Transcribe exactly the lines that fall between the one holding "Image resolution: width=900" and the one holding "Create a polygon cube using the shelf icon", inclusive, from the entries below.

Collected data
──────────
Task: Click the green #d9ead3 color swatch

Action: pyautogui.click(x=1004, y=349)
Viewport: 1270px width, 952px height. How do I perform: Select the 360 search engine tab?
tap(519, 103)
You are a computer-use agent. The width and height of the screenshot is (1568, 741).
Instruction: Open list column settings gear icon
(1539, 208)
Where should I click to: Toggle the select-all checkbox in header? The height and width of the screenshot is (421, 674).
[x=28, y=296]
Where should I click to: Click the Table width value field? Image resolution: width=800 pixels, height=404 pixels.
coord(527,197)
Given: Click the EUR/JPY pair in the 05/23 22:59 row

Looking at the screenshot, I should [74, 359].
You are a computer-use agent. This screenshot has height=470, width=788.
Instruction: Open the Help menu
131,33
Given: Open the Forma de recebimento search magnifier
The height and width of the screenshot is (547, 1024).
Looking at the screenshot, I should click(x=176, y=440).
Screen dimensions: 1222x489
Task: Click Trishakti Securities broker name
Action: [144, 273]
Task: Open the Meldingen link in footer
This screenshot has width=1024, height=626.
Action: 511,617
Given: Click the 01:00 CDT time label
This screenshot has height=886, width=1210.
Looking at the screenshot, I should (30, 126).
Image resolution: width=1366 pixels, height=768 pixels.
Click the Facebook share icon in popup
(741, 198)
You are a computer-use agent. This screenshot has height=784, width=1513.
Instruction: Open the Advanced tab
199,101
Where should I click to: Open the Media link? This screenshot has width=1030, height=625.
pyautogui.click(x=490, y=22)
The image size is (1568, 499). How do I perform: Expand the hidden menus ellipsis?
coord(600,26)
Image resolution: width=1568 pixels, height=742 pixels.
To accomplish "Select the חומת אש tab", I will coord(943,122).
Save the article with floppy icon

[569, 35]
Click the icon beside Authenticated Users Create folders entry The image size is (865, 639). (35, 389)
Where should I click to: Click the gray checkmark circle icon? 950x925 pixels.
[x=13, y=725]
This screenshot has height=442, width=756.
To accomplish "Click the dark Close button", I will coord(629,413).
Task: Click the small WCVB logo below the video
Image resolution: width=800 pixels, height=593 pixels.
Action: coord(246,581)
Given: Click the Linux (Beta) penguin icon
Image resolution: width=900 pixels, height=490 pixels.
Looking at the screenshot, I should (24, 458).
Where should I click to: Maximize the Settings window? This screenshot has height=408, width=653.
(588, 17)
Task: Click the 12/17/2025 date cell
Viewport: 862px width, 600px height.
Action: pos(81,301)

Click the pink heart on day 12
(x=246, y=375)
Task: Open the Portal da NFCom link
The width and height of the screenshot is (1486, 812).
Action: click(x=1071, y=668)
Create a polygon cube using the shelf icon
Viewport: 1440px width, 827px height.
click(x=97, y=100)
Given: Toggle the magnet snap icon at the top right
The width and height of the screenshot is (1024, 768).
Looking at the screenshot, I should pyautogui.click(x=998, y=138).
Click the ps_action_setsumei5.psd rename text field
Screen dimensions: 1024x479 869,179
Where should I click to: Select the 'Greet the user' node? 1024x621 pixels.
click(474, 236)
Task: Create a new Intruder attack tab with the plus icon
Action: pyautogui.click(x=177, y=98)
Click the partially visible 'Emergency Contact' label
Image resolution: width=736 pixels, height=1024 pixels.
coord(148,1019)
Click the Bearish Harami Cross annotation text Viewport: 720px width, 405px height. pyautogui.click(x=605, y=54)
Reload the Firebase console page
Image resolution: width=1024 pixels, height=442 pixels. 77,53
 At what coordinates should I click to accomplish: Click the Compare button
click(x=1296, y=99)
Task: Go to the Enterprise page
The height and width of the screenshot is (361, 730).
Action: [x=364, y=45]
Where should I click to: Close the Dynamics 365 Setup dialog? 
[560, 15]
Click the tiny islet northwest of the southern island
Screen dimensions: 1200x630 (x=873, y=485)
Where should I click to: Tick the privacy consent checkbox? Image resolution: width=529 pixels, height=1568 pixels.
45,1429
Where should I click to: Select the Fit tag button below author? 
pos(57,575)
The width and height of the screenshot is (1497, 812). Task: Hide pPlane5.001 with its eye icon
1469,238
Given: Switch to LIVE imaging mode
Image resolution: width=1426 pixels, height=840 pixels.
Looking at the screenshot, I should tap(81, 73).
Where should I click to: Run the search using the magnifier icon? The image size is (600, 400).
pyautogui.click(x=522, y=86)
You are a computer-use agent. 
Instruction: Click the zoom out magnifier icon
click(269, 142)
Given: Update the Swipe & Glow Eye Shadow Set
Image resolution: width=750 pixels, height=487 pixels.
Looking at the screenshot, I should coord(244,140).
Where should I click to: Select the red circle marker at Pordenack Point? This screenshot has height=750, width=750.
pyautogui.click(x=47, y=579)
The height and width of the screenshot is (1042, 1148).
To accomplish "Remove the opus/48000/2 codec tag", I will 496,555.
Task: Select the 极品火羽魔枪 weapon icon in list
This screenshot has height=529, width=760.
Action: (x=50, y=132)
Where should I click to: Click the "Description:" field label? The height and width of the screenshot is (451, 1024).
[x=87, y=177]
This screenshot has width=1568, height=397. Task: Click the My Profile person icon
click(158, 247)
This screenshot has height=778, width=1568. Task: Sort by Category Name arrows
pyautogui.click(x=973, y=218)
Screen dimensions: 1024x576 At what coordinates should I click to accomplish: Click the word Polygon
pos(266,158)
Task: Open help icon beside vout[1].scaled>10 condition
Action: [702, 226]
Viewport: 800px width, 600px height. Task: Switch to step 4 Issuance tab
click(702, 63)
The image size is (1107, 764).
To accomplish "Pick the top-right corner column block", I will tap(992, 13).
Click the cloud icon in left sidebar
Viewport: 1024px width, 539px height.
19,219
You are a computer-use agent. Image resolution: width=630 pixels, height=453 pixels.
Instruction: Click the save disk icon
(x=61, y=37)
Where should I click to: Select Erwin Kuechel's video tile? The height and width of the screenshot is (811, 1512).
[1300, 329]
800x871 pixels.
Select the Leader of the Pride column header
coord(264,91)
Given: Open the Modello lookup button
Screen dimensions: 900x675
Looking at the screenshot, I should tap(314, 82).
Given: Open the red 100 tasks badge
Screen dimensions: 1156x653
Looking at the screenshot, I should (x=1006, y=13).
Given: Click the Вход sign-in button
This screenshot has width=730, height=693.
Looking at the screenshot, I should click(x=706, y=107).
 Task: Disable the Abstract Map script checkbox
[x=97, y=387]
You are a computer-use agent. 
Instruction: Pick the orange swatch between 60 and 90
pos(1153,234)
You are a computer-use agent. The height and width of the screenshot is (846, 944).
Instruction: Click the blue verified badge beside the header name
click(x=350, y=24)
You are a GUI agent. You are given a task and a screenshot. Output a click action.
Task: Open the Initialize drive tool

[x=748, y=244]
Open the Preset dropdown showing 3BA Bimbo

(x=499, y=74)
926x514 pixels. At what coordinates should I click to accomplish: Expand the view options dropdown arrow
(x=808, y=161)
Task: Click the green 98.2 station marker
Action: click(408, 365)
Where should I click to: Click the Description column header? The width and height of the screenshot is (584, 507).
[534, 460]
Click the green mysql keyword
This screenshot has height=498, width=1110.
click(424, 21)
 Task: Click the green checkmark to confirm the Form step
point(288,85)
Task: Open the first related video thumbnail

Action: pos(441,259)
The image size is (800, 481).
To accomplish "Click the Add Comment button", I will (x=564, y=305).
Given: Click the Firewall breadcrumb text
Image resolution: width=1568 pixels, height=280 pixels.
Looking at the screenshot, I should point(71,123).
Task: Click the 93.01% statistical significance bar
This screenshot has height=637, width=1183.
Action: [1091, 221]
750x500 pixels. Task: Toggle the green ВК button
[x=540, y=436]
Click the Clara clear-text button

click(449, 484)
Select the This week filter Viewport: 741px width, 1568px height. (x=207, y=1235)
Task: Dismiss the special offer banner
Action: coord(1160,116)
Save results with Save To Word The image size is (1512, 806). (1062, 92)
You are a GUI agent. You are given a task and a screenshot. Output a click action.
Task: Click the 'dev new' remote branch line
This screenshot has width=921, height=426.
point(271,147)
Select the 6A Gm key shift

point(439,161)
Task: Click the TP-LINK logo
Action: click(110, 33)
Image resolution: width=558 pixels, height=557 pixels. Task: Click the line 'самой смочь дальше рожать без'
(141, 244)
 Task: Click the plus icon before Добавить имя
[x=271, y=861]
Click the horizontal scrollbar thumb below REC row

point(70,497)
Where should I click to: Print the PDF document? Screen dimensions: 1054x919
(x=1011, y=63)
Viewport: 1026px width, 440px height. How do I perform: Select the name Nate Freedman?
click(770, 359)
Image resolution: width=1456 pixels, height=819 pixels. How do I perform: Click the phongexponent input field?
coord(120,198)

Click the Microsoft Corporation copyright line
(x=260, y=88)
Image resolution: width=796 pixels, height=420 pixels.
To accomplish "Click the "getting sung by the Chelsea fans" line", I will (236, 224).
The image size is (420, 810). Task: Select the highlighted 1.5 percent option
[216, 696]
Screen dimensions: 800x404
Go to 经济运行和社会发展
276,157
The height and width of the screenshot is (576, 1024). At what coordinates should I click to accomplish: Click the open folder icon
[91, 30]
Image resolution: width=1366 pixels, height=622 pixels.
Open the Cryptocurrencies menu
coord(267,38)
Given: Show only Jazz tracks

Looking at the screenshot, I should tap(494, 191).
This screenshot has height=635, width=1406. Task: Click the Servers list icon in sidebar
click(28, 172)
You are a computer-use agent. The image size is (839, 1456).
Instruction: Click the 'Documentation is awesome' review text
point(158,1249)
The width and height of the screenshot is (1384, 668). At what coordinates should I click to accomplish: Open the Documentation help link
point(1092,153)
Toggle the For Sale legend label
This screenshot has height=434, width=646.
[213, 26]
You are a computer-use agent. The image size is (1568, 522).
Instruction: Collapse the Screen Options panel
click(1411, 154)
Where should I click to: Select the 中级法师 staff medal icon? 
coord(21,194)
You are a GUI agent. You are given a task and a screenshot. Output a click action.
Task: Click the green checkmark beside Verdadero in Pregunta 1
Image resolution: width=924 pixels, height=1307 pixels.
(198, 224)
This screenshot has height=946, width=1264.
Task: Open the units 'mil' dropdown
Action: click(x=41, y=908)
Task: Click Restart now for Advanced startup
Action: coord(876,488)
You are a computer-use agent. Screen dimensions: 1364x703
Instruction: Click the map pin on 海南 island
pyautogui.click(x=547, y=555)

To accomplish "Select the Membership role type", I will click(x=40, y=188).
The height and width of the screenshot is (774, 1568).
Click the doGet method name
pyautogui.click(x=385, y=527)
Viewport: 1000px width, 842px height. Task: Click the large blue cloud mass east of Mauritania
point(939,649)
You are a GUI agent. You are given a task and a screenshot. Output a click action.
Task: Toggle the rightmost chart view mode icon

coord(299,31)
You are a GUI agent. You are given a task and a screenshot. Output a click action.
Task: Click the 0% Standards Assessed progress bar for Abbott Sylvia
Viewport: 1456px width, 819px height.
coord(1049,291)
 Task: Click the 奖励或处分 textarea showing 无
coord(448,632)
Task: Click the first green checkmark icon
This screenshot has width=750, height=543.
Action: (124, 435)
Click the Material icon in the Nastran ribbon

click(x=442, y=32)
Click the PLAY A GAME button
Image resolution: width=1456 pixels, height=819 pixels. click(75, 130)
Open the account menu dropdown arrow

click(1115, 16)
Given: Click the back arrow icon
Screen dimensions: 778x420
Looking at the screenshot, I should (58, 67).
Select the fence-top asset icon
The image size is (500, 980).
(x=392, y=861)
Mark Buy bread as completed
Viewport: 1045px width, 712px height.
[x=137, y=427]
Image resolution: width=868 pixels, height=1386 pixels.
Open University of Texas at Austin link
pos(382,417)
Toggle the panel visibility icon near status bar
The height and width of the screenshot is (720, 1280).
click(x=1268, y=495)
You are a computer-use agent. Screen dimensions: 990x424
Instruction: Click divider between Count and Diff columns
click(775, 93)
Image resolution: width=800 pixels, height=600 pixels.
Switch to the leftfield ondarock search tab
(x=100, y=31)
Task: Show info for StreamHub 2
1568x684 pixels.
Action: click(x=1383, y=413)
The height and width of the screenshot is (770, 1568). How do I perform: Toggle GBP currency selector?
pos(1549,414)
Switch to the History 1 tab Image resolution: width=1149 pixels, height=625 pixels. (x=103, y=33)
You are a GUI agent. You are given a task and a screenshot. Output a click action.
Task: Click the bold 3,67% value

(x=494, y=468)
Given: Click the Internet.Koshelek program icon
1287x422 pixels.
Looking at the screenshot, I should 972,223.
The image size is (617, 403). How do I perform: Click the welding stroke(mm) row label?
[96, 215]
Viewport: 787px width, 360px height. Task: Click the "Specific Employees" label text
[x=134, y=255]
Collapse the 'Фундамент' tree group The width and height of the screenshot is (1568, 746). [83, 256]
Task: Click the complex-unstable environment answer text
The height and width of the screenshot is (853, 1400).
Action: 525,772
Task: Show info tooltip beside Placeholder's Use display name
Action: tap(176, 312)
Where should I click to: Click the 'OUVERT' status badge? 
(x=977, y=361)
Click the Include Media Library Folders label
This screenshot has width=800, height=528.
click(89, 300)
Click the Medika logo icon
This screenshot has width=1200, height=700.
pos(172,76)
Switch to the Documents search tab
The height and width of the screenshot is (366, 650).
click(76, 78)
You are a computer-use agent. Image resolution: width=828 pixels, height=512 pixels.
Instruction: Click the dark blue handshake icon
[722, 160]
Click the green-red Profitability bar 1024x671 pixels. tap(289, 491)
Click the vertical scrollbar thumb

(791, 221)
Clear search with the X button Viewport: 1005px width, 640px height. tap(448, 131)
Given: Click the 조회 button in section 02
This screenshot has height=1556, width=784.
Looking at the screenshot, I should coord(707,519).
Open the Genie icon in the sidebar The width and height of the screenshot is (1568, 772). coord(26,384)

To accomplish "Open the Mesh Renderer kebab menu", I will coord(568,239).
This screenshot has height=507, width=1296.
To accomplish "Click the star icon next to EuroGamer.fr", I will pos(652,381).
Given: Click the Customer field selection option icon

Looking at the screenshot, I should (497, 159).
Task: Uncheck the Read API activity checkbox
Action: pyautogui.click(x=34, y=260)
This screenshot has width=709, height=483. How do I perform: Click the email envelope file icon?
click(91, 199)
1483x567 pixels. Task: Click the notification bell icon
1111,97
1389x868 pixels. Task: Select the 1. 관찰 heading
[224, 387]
──────────
• [Final answer]:
Image resolution: width=900 pixels, height=490 pixels.
Looking at the screenshot, I should (24, 458).
Where should I click to: Maximize the Settings window? This screenshot has height=408, width=653.
(588, 17)
Task: Click the 12/17/2025 date cell
Viewport: 862px width, 600px height.
Action: pos(81,301)

Click the pink heart on day 12
(x=246, y=375)
Task: Open the Portal da NFCom link
The width and height of the screenshot is (1486, 812).
Action: click(x=1071, y=668)
Create a polygon cube using the shelf icon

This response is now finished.